WHAT YOU WILL DO:
From the entries below, retype only the lines from the one with "Where should I click to: Expand" through the one with "Screen dimensions: 1080x1920", exactly as written.

(DATA PROVIDED)

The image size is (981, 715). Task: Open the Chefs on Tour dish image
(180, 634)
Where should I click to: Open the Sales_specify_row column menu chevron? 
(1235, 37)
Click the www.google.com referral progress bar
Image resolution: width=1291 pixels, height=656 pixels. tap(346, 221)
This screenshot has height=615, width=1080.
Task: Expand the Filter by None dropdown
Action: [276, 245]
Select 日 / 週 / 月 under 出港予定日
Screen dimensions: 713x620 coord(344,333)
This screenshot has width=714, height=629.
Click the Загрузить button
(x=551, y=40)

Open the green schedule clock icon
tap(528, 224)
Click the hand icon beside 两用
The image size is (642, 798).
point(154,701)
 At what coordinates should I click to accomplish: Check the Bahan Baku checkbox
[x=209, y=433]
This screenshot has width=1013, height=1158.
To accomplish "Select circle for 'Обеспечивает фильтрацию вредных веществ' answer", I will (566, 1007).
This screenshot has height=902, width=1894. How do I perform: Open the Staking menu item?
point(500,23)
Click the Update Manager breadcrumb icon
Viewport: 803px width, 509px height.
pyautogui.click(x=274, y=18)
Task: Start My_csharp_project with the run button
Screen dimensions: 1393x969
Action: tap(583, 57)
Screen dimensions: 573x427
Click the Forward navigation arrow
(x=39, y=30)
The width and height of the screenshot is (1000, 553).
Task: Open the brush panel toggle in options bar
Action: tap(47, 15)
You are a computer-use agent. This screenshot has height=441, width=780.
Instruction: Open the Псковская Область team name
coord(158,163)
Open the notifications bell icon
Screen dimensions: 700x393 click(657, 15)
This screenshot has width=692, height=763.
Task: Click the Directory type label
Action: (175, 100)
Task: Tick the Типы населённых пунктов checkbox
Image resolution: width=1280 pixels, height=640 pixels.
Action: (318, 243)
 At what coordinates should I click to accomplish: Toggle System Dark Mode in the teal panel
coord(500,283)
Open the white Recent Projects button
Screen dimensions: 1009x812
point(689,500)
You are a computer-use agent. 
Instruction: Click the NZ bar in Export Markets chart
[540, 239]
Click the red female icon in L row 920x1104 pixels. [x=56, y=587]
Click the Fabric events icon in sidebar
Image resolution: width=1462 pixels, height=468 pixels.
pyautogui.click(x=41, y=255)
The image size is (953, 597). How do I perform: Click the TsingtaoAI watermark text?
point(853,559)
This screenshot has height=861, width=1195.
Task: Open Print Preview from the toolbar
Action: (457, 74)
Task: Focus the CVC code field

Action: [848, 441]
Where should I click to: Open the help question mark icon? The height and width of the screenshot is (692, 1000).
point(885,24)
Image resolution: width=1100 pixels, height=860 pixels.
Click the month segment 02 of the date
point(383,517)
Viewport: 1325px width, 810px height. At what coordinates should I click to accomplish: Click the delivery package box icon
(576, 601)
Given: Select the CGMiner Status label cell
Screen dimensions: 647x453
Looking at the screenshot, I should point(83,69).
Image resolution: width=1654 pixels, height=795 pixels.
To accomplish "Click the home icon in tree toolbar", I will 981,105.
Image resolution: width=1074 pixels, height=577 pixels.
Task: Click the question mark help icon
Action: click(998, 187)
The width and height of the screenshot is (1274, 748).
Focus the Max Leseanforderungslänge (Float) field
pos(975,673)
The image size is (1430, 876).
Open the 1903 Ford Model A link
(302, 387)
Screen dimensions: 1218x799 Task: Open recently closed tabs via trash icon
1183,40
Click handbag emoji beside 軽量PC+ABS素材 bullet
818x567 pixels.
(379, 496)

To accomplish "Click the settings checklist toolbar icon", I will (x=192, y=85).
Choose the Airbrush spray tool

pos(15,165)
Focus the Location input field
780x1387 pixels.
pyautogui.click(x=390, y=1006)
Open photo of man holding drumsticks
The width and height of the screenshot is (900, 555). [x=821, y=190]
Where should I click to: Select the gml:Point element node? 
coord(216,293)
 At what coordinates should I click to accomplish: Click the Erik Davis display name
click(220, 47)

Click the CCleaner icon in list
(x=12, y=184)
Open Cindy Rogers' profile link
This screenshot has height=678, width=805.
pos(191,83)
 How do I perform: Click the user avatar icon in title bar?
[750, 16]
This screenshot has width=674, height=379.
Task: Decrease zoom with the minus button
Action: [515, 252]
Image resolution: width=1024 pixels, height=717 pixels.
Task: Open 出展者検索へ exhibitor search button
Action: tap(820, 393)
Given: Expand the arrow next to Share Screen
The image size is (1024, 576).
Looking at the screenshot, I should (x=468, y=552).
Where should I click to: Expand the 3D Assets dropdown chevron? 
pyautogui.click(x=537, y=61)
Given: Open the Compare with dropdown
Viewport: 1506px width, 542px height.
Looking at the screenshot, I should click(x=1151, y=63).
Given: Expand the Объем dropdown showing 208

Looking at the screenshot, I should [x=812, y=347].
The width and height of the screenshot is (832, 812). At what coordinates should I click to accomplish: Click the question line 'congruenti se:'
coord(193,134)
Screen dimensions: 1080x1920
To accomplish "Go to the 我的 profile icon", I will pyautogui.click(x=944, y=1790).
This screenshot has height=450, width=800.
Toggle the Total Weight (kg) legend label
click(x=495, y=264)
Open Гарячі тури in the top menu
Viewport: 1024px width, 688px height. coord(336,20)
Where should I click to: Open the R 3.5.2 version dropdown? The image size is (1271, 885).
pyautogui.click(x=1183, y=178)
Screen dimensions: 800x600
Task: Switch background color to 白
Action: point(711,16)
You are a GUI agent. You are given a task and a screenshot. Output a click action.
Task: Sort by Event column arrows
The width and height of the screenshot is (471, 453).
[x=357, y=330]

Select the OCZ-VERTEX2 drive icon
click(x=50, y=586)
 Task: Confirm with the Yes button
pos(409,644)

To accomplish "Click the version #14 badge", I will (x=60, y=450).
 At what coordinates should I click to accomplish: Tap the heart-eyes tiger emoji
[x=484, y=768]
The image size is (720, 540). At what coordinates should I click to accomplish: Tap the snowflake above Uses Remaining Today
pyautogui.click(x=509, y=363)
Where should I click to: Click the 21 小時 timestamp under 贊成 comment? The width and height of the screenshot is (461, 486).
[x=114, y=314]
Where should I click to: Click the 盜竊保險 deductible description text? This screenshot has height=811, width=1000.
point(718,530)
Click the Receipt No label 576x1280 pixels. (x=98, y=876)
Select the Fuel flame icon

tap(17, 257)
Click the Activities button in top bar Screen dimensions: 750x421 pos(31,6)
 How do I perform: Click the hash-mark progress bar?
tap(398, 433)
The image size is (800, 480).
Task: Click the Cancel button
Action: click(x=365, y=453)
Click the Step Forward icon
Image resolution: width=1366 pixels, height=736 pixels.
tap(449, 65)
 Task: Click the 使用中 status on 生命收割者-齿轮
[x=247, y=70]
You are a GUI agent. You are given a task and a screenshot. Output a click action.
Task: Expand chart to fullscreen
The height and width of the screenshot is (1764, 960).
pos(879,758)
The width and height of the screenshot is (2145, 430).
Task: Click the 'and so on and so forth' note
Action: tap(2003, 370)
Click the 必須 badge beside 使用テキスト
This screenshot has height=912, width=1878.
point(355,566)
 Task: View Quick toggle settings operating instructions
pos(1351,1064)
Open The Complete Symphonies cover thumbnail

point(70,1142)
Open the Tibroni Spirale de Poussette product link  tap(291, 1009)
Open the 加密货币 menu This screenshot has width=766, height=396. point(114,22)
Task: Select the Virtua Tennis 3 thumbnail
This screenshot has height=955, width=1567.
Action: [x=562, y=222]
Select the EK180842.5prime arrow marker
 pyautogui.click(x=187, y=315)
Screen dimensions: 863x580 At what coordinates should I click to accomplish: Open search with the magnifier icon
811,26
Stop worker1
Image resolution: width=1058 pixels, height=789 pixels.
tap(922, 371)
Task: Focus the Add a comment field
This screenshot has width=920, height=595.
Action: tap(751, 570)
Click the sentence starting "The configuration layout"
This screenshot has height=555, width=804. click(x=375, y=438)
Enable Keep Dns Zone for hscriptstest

(End DATA PROVIDED)

EXERCISE RESPONSE:
Where should I click to: Expand the 3D Assets dropdown chevron? 
pyautogui.click(x=537, y=61)
Given: Open the Compare with dropdown
Viewport: 1506px width, 542px height.
Looking at the screenshot, I should click(x=1151, y=63).
Given: Expand the Объем dropdown showing 208

Looking at the screenshot, I should [x=812, y=347].
The width and height of the screenshot is (832, 812). At what coordinates should I click to accomplish: Click the question line 'congruenti se:'
coord(193,134)
Screen dimensions: 1080x1920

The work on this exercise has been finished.